* [Activity]
Of all the lines in the material, tally those containing the string "agent", and report nothing but the total.

=== Exercise data ===

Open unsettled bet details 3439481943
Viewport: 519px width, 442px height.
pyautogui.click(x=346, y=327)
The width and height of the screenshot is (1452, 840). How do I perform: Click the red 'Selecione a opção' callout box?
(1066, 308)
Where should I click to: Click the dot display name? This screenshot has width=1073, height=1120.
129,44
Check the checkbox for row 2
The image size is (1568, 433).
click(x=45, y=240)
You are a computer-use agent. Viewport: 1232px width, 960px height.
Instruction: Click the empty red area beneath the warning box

===
=== Exercise data ===

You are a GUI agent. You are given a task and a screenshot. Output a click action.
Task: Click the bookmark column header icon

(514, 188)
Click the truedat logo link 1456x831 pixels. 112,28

===

* [Exercise response]
2